Those pressures are already familiar in Kona and Kaʻū, where growers face competition not just on quality but on branding, consistency and labor. University of Hawaiʻi extension materials identify coffee berry borer as the most economically important coffee pest in the world, a reminder that pest management remains central to the industry’s future even as coffee leaf rust and other threats continue to demand attention.

Munoz’s role is meant to turn the association’s planning work into action. Map It Forward says the strategic-planning project includes community input and stakeholder interviews, signaling an effort to build the industry plan from the ground up rather than impose it from the top down. HCA President Ryson Nakamasu said the board was aligned and ready to serve the coffee community.

The market side of the story is just as significant. A Hawaiʻi Department of Agriculture analysis says Hawaiʻi green coffee averaged $27.42 per pound in export value in 2024, with Japan as the largest export market. That premium depends on more than farm quality alone; it also rests on labels, marketing, shipping coordination and the ability of the industry to present a unified identity in specialty coffee markets.

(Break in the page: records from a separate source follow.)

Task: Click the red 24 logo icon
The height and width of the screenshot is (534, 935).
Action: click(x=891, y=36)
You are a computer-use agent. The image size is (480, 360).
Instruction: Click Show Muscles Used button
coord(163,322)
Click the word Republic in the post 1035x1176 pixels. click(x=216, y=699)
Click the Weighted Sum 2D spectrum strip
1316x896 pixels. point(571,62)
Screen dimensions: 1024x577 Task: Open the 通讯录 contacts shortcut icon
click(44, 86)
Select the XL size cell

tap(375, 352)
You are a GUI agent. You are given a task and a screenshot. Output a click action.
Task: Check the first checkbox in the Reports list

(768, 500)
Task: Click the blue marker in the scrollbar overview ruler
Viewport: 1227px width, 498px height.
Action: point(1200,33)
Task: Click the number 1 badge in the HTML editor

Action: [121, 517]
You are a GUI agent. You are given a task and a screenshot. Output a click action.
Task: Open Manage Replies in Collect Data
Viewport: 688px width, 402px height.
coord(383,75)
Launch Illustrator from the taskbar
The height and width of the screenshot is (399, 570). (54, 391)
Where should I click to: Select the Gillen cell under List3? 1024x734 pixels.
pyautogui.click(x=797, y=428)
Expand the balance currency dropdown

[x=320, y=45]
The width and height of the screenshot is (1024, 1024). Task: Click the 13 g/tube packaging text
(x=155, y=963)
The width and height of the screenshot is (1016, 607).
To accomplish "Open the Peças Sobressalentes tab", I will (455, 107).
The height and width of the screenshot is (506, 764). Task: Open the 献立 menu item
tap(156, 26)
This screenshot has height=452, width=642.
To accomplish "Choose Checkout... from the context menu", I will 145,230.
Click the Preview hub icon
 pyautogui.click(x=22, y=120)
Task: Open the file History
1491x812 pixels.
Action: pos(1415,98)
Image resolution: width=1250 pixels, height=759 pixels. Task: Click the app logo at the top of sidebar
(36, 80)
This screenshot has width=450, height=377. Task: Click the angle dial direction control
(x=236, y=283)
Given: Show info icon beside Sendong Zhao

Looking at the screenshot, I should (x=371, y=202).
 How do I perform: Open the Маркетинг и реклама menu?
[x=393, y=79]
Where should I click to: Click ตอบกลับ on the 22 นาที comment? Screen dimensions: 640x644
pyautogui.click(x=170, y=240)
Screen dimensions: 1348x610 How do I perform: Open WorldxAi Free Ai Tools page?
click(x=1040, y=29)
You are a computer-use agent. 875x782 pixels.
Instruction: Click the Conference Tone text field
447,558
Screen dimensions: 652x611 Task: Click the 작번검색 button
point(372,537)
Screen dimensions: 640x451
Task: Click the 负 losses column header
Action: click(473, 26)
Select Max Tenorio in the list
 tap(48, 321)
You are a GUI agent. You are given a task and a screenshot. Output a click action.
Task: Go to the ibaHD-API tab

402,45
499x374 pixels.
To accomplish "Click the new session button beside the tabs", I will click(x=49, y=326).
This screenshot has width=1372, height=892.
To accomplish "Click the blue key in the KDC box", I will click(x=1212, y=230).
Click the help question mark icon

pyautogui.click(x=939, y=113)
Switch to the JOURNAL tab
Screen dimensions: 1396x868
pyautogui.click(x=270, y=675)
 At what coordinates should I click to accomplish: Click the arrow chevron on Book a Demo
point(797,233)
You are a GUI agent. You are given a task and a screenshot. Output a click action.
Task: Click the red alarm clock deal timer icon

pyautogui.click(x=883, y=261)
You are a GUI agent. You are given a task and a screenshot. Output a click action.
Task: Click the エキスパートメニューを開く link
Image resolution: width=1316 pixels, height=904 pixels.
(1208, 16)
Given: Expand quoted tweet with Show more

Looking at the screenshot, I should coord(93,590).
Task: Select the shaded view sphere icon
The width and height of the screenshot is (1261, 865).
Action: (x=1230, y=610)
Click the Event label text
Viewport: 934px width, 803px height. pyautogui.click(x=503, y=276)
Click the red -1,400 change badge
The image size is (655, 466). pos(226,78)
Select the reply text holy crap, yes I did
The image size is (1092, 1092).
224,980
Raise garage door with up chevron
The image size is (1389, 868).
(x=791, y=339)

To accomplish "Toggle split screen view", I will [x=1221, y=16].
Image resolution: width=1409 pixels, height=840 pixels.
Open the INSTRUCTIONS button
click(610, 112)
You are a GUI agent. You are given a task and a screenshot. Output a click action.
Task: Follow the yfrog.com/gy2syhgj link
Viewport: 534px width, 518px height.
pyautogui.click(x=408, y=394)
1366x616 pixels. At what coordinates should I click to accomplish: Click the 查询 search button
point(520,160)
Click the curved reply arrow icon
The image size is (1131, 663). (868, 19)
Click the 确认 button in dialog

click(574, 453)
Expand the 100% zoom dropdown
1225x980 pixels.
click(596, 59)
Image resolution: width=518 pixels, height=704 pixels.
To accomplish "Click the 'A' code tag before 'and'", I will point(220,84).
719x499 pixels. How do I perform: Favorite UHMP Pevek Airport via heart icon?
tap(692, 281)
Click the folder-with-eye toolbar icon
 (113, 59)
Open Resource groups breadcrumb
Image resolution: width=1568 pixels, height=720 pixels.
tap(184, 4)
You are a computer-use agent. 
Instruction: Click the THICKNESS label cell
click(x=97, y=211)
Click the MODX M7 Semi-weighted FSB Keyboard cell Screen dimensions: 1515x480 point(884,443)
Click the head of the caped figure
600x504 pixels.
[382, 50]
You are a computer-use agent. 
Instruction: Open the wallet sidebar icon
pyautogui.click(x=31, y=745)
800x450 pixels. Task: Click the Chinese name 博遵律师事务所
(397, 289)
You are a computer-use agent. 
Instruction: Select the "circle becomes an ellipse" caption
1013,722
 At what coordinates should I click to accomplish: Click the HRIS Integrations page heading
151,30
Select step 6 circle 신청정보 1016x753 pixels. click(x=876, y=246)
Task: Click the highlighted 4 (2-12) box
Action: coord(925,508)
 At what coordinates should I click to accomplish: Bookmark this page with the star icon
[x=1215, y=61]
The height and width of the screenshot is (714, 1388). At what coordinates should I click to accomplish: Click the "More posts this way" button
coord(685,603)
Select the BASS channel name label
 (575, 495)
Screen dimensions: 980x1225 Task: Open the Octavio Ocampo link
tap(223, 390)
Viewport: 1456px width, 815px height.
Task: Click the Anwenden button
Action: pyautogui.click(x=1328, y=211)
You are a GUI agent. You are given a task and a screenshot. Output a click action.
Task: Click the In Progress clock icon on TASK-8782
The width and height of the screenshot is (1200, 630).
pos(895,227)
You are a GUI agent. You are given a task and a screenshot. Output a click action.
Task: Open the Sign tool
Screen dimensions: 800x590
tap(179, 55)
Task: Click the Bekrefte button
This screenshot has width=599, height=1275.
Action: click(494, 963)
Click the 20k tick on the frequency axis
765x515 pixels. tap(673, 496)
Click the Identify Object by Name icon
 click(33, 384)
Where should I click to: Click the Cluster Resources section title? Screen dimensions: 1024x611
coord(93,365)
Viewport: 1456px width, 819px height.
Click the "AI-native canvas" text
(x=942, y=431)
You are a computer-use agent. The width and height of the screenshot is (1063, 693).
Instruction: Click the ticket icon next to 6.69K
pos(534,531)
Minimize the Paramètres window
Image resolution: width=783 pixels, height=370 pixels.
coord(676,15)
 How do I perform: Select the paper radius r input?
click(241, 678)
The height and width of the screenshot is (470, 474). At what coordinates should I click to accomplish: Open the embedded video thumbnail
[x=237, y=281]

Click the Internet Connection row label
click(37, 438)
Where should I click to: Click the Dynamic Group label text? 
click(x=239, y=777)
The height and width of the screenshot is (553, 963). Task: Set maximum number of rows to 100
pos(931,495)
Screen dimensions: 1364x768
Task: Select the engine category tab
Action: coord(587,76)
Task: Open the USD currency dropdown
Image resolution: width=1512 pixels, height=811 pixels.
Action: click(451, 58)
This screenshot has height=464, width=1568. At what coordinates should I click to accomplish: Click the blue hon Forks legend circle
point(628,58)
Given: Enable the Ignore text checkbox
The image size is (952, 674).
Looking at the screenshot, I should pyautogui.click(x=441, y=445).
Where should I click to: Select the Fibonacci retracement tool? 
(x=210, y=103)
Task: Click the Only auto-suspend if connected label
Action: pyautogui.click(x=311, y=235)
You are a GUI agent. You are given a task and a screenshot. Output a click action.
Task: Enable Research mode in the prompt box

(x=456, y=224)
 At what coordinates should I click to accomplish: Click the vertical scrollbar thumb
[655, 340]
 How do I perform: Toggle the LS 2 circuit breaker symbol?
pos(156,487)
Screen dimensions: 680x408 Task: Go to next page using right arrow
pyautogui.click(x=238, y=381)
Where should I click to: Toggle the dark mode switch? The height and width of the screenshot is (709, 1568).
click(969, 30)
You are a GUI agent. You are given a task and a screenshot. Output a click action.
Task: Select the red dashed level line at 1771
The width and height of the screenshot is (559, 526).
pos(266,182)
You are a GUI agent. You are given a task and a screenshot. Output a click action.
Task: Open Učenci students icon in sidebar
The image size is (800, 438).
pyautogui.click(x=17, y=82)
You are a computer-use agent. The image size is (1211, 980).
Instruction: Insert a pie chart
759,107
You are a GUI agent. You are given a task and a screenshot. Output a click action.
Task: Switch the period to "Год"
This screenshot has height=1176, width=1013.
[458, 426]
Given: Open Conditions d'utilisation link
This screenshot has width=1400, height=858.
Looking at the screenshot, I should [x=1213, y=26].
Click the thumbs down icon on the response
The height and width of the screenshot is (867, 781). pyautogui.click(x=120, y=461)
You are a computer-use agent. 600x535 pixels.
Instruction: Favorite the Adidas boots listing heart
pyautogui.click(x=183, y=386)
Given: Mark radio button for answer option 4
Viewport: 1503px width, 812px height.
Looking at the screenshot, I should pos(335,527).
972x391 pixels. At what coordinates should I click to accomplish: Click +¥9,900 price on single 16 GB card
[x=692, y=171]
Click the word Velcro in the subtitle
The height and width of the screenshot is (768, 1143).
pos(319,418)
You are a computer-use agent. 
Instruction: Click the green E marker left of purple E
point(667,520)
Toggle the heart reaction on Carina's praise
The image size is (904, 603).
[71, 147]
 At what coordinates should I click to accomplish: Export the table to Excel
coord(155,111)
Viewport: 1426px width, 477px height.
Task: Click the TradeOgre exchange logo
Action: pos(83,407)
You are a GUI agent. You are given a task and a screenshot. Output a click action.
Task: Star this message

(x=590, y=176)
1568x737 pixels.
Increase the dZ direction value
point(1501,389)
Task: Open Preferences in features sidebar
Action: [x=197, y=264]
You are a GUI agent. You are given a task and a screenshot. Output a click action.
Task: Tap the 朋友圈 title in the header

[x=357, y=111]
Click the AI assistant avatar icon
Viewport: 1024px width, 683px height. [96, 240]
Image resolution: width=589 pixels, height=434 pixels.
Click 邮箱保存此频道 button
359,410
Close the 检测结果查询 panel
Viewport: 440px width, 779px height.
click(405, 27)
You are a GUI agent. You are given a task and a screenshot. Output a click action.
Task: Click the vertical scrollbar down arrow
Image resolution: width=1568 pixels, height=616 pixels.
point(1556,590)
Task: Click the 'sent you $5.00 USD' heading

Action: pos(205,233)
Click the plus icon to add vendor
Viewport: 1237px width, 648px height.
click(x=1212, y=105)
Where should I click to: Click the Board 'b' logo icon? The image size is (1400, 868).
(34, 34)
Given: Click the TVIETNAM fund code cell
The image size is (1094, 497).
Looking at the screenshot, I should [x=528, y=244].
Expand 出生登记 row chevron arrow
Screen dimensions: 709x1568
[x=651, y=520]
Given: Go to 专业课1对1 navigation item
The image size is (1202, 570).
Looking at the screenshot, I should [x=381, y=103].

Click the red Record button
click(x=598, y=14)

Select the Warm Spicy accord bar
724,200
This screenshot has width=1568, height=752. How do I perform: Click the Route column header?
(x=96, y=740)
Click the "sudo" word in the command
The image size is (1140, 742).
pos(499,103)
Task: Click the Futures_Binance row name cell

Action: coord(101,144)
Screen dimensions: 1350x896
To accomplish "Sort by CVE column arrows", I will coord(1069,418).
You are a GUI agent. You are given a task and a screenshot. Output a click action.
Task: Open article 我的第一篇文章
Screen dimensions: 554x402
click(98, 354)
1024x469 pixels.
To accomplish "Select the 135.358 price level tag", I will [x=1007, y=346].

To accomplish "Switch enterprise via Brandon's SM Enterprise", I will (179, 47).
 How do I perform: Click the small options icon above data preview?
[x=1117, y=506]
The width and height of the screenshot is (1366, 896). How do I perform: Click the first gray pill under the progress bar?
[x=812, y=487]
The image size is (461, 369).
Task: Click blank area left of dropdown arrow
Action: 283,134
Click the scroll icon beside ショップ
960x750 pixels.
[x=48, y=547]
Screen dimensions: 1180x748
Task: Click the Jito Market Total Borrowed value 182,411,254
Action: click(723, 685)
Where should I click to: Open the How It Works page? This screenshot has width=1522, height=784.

Munoz already has ties to that competitive world. Monarch Coffee says it entered the Hawaiʻi Coffee Association’s statewide cupping competition in 2018 for the first time and won Grand Champion and First Place with a washed Gesha, while another Gesha placed in the top three. That competition drew more than 100 farms from across the islands and has long served as both a quality showcase and an industry gathering point.

For an industry built on reputation as much as production, the association’s new executive director will be judged on whether planning turns into stronger farms, better coordination and a more durable place for Hawaiʻi coffee in the global market.